▶ Work instruction
What you write should match, word for word, the lines from the one containing "Seeing (32, 1838)" through the end of the data, with no pictures.

▶ The input
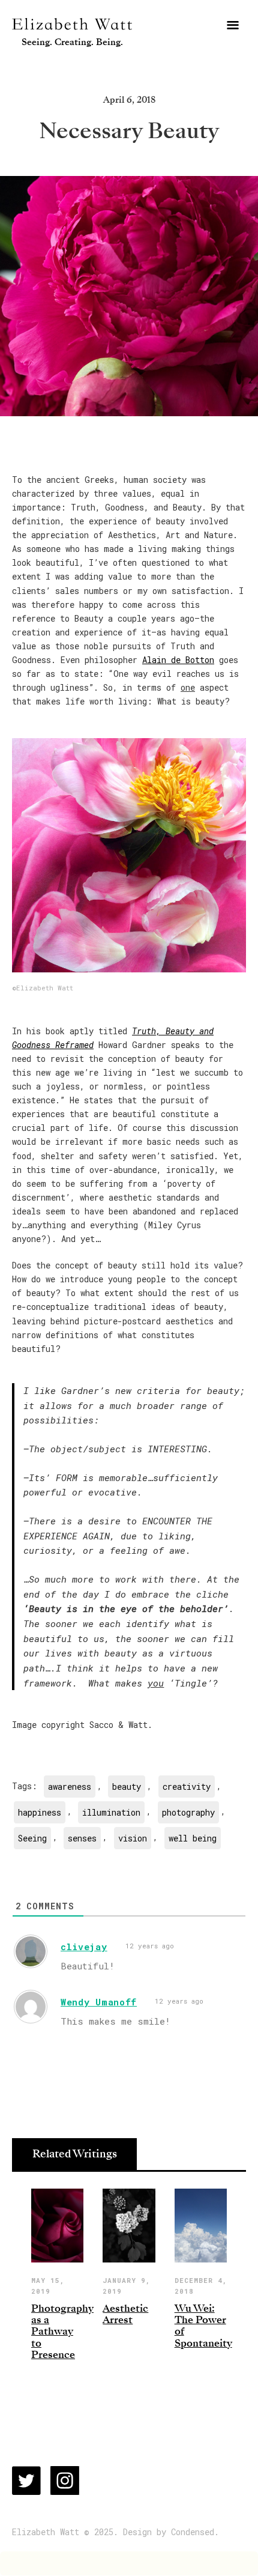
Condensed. (195, 2532)
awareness (69, 1786)
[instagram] (64, 2480)
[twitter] (26, 2480)
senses (82, 1838)
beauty (126, 1786)
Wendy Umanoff (99, 2002)
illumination (111, 1812)
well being (193, 1838)
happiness (39, 1812)
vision (132, 1838)
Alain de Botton (178, 659)
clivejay (84, 1947)
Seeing (32, 1838)
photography (188, 1812)
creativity (187, 1786)
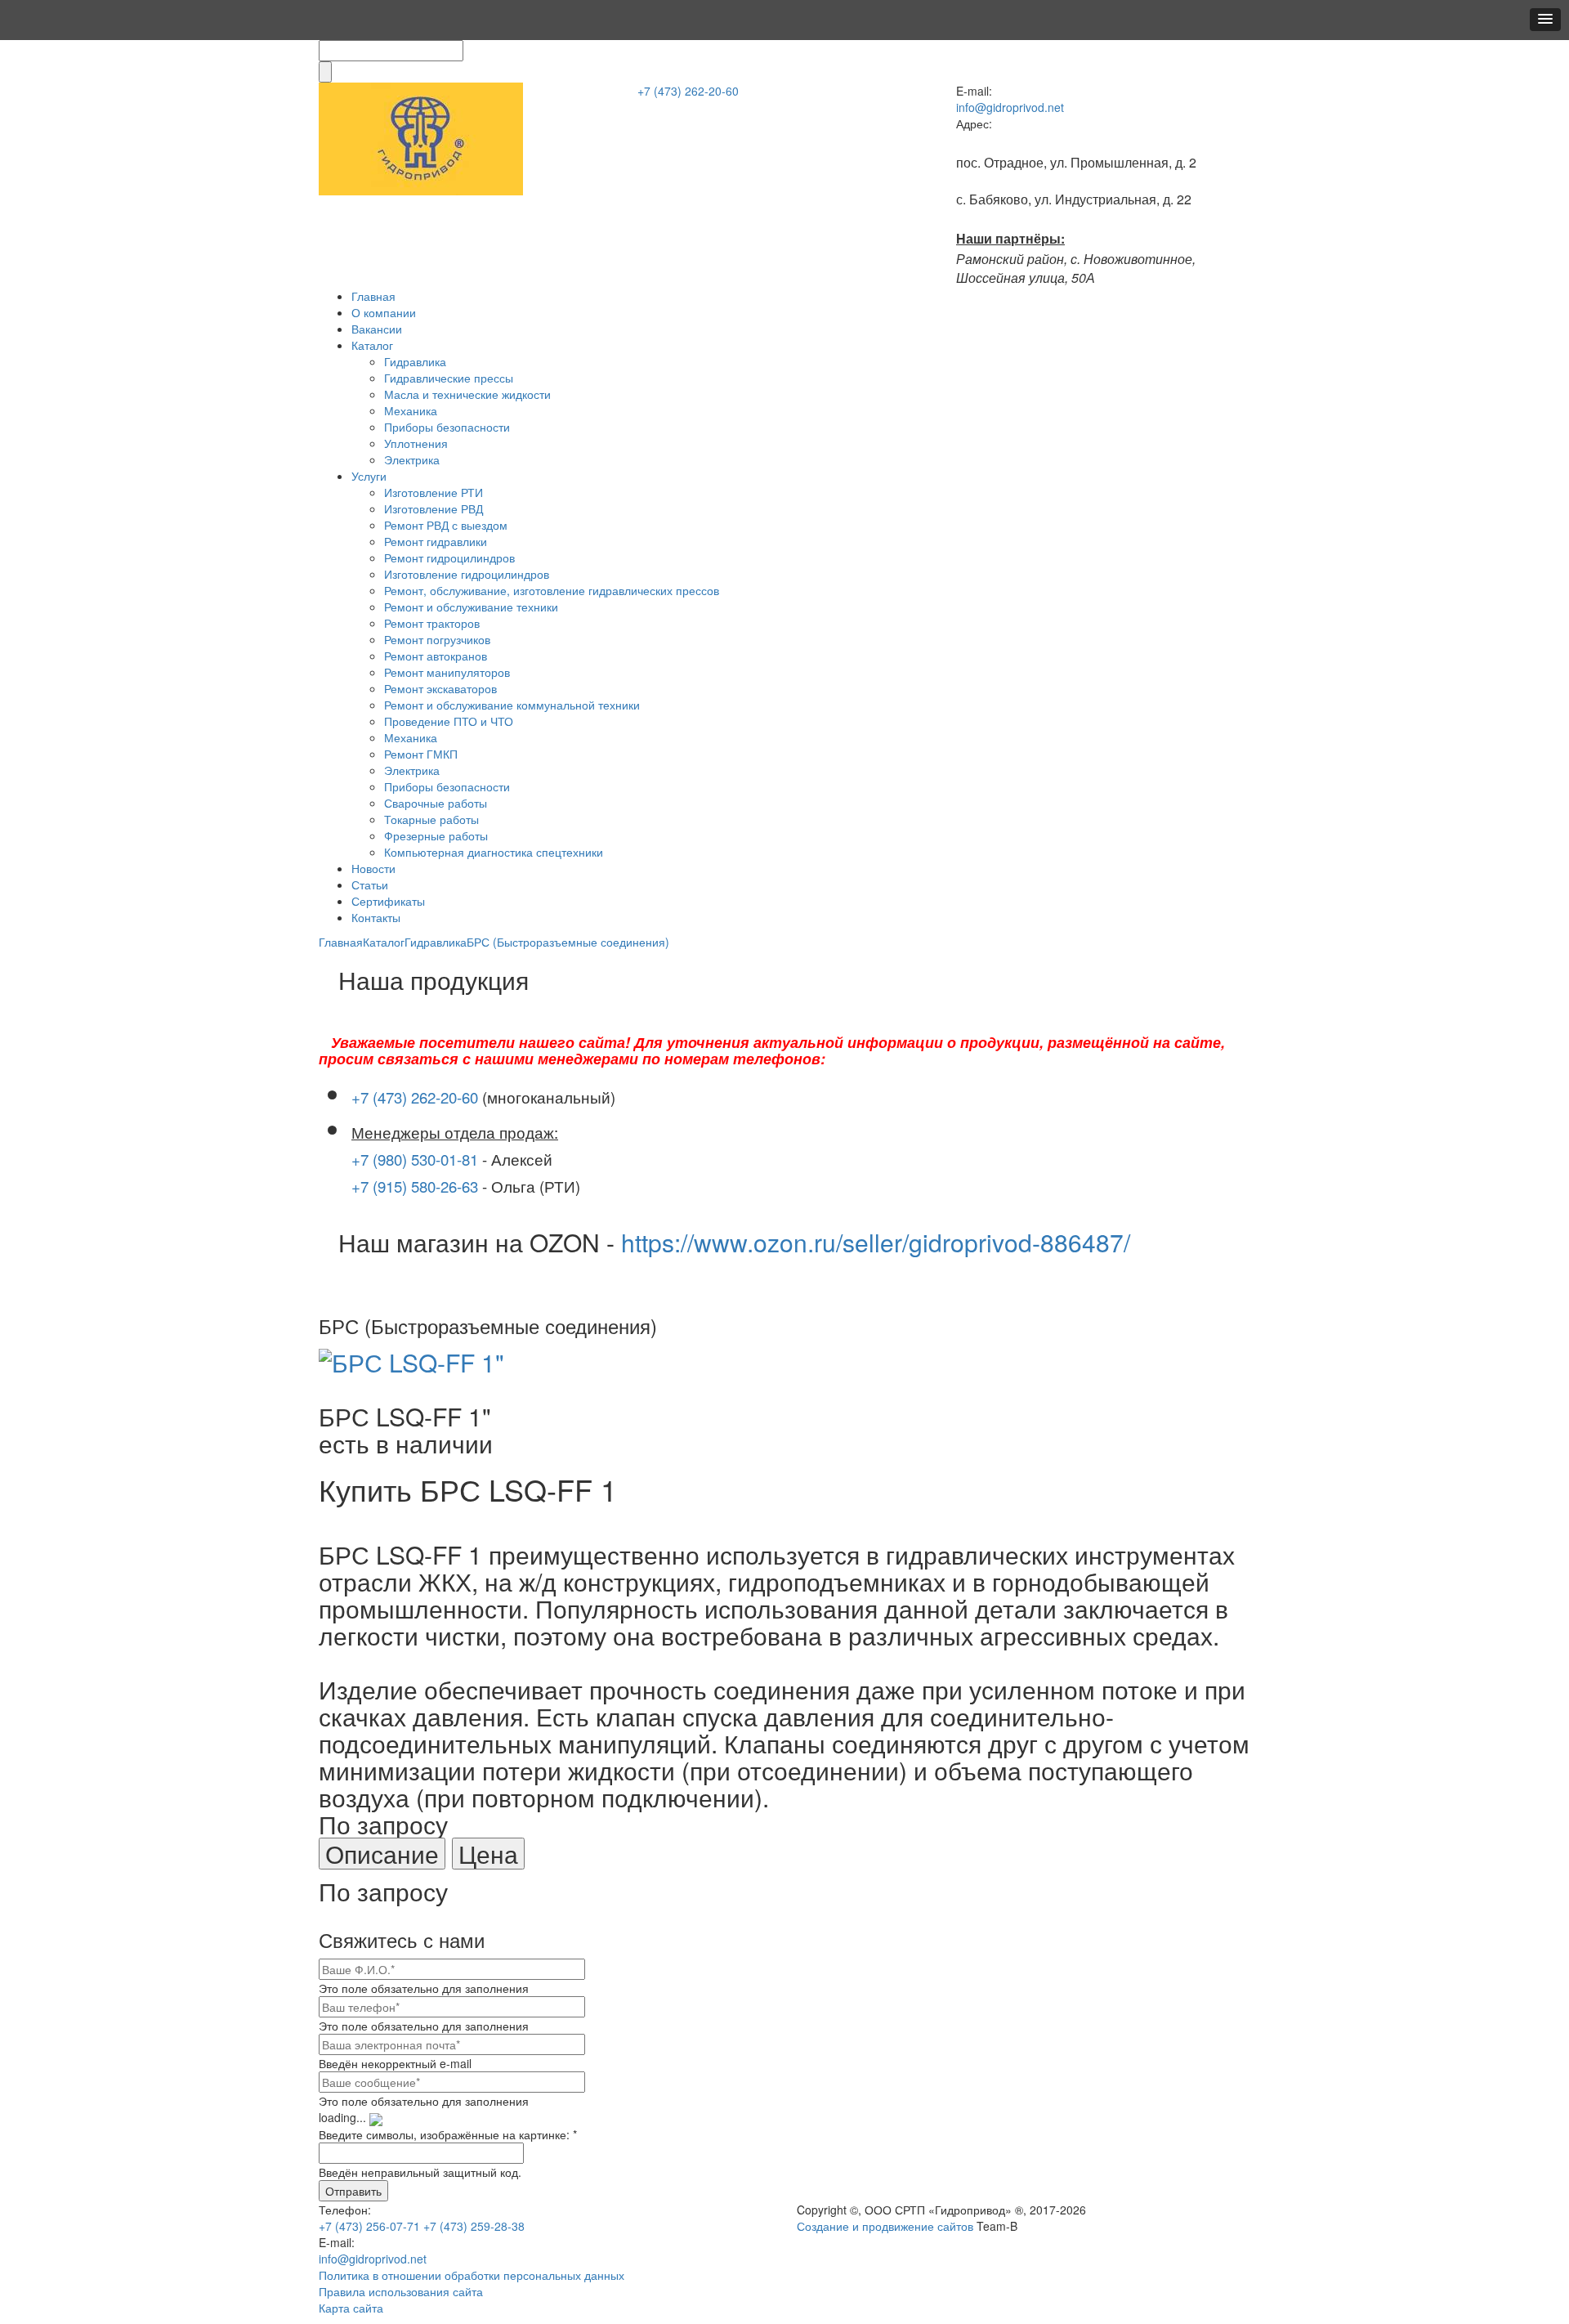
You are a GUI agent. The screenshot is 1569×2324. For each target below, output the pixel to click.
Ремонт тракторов (432, 623)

▶ Reply
Seeing (32, 1838)
photography (188, 1812)
creativity (187, 1786)
You are a GUI agent. The screenshot is 1569×2324. For each target below, output the pixel to click.
Ремонт тракторов (432, 623)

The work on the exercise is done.